* [Reading text]
When a website or web service is not available online or doesn’t function well enough for end users to complete a task, the site is considered to be experiencing downtime.

Although most websites and web services strive for zero downtime, downtime is inevitable. Even the giants like Google and Facebook experience downtime occasionally. Although technology has improved and providers have systems in place to help eliminate downtime, unforeseen circumstances still cause downtime.

What constitutes downtime?

Downtime is a subjective term much like its opposite uptime. In the early days of the Internet, downtime typically meant that a site was inaccessible for its end users. Today what constitutes downtime is more complex. Most consider a site or service down if the end users can’t complete their task. For example, an e-commerce site is in effect down if the end-users can’t put an item in their shopping cart. In fact, visitors are more forgiving to a site that experiences a complete outage than they are to a site with broken functionality. Poor performance can also fall into the category of downtime if it affects the end users ability to achieve their goal.

What causes downtime?

Many things can cause downtime for a provider. Some causes are in the provider’s control such as scheduled maintenance, but other outages are not. Each situation is unique, but most causes fall into the following categories.

Human error

As in everything, when something goes wrong the root cause typically leads to a single mistake made by an individual or a team. A seemingly benign code change affects something else that doesn’t appear during regression testing, a system is brought offline when it shouldn’t have been, or a DNS entry gets updated incorrectly are just a few examples of how humans contribute to a site's downtime. The huge AWS outage early in 2017 is a real-life example of how something as simple as a typo can cause downtime that not only affected Amazon Web Services but also brought down many large websites.

Equipment failure

Equipment wears out and breaks down, and new equipment fails without warning. Proper maintenance and hardware redundancy is the only way to minimize downtime due to hardware. In another Amazon example, the e-commerce giant suffered an outage that affected most of Europe back in 2010. Although it was fist suspected that hackers had brought the site down, later Amazon revealed that the downtime was due to a hardware failure at their data center.

Malicious Attack

Hackers discover clever new ways to infiltrate and disrupt businesses all the time. One common method is the Distributed Denial-of-Service (DDoS) attack. The denial-of-service attacks attempt to overwhelm servers with requests. The requests come simultaneously and repeatedly from multiple locations causing an overload on the target’s web servers. The deluge of requests, in effect, block legitimate requests bring the site down. Other attacks include DNS cache poisoning where the hackers infiltrate the Domain Name System (DNS) resolver’s cache and change the IP address to one that enables them to exploit the site’s users, so in effect, the targeted website is down. Other attacks involve SSL certificates and malware.

How do websites avoid downtime?

When it comes to hardware, companies use redundancy to make sure that backup systems remain ready in the event of an outage, load balancers and data centers help to keep performance up. Synthetic Monitoring services watch websites, servers, APIs, and web applications for outages, performance, and function, and the monitoring service alerts the support teams when things aren’t working properly.

* [Task to carry out] Please list every kind of system that the text on website downtime says Synthetic Monitoring services watch.

* [Dataset section]
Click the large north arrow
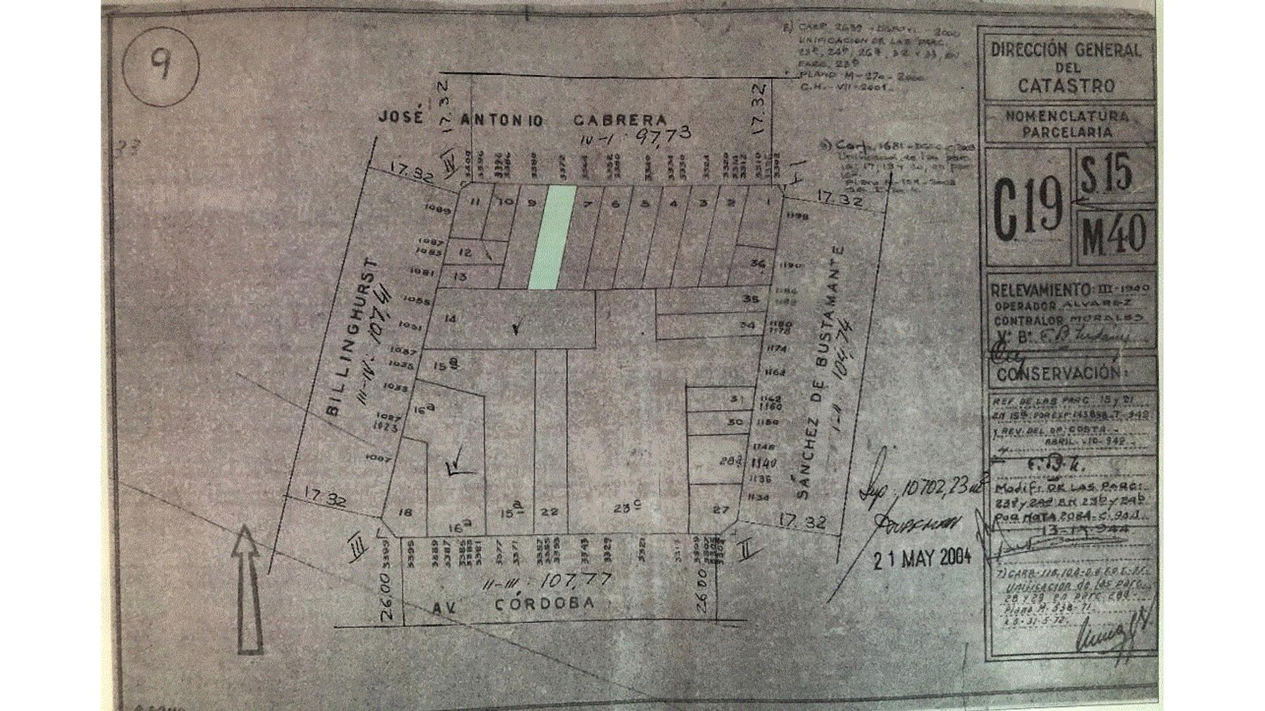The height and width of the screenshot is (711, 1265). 247,588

* [Exercise response]
- Websites
- Servers
- APIs
- Web applications